Another highlight of staying at Lewa House is the archaeological tour offered by Callum. The archaeological remains found in Lewa Conservancy are some of Kenya's best archaeological sites outside the Rift Valley. We visited the tool factory, and Callum gave us a passionate introduction to early human history.
5. You contribute to the financing of the Lewa Conservancy and preserving endangered species
Lewa is a UNESCO World Heritage Site, and it has some of the best game viewings in the whole of East Africa. By choosing to visit Lewa, you're contributing to the conservation effort. The park fee included in the cost of your stay goes to the conservancy. Lewa House is working to keep the endangered species safe. The local community immensely supports animal conservancy. While we were there, we saw more patrol cars than tourist cars.

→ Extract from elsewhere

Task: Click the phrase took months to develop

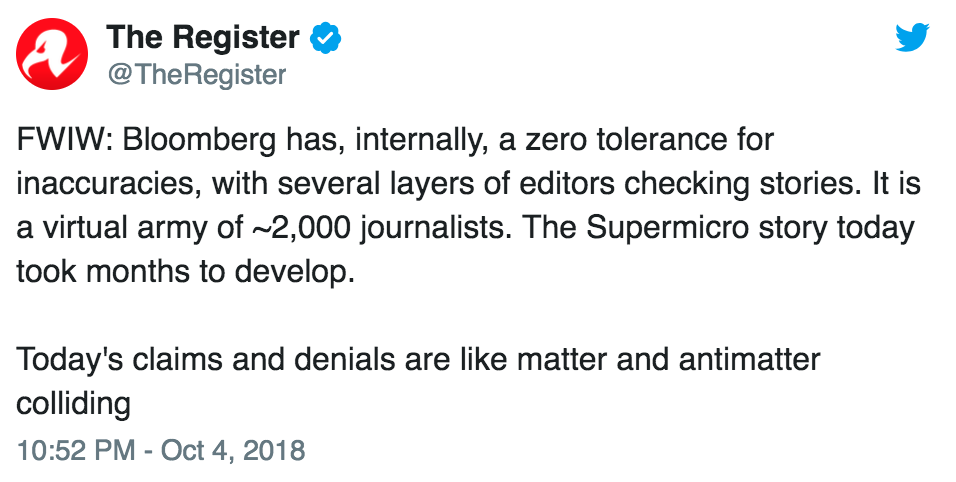Action: click(185, 273)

The Lewa Conservancy is showing excellent results in protecting endangered species:
- 14% of Kenya's rhinos live in Lewa Conservancy. They had 14 newborn rhinos in 2017, and no-poaching since 2013.
- 12% of the world's Grevy's zebra population lives in Lewa. In the late 1970s, over 15,000 Grevy’s zebra roamed in the wild. Hunting and poaching drastically reduced the population over the years, and the 2016 Great Grevy’s census results indicated that Kenya is now home to 2,350 Grevy’s zebras, 90% of the world’s population.
Lewa conservancy might be the best place in Kenya to see rhinos. Lewa House is an enchanted location, offering mouthwatering food and beautiful cottages. Sophie, Francine, and Collum are incredible hosts that have created a gem of a place that you will find hard to leave.